### Directives
[a] Answer from the account of the grandparents' law practice below, one line per answer:
(i) On what date was the grandfather admitted to practice law in Florida?
(ii) In which building did the couple start their own law practice?
(iii) Who was the only Circuit Court Judge at the time?
[b] Translate this sentence from the account of the grandparents' law practice into Spanish: "My grandmother did the research and handled the preparation of motions and briefs."

### Text segment
********************

My Grandmother, was truly a unique woman at that point in time. In the 1920s it was unheard of for a woman to consider going to law school or to even consider the “man’s” profession of the practice of law. She, however, had the inner strength and endurance to complete the task in spite of the many improper statements made by many of her male colleagues.
The next asset was acquired on November 5, 1927. This was the date that my grandfather was admitted to practice law in the State of Florida. With these assets, my grandparents embarked on their journey from Pennsylvania to Florida. Their plan was to leave the State of Pennsylvania for the Sunshine State and move to the thriving city of Miami, Florida. Orlando was an unknown factor.
I am told that the path to riches came to a swift halt when the young couple’s only monetary asset, their aging vehicle, died on the side of the road near the then-small town known as Orlando. My grandfather, without sufﬁcient funds to repair the vehicle, sought and obtained a full-time associate’s position from a local attorney, W.B. Crawford. My grandparents then made the decision that Orlando would be their home.
Shortly thereafter they made the decision to open their own ofﬁce. They started their law practice in the Dolive Building at the corner of Orange Avenue and Washington Street. They worked as a team. My grandfather met with clients and handled the trial work. My grandmother did the research and handled the preparation of motions and briefs. She acted as attorney, paralegal and secretary, handling each task better than most of her male counterparts.
The practice of law was very different then. There was only one Circuit Court Judge (Judge Smith) who handled all of civil, criminal, domestic and probate cases. All pleadings and correspondence were handled solely by mail or hand delivery. There was no facsimile, email or overnight delivery.
Their practice was a general practice, including civil, criminal, probate and real property matters. This was the norm at that point in time. My grandfather assisted with the formation of Attorneys Title Insurance Fund and became the “fourth” fund member.

********************

### Information shown
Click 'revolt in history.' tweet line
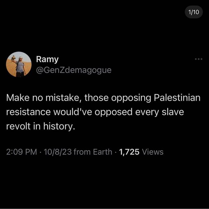41,126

********************

### List of solutions
[a]
(i) November 5, 1927
(ii) The Dolive Building, at the corner of Orange Avenue and Washington Street
(iii) Judge Smith

[b] Mi abuela hacía la investigación y se encargaba de la preparación de mociones y escritos.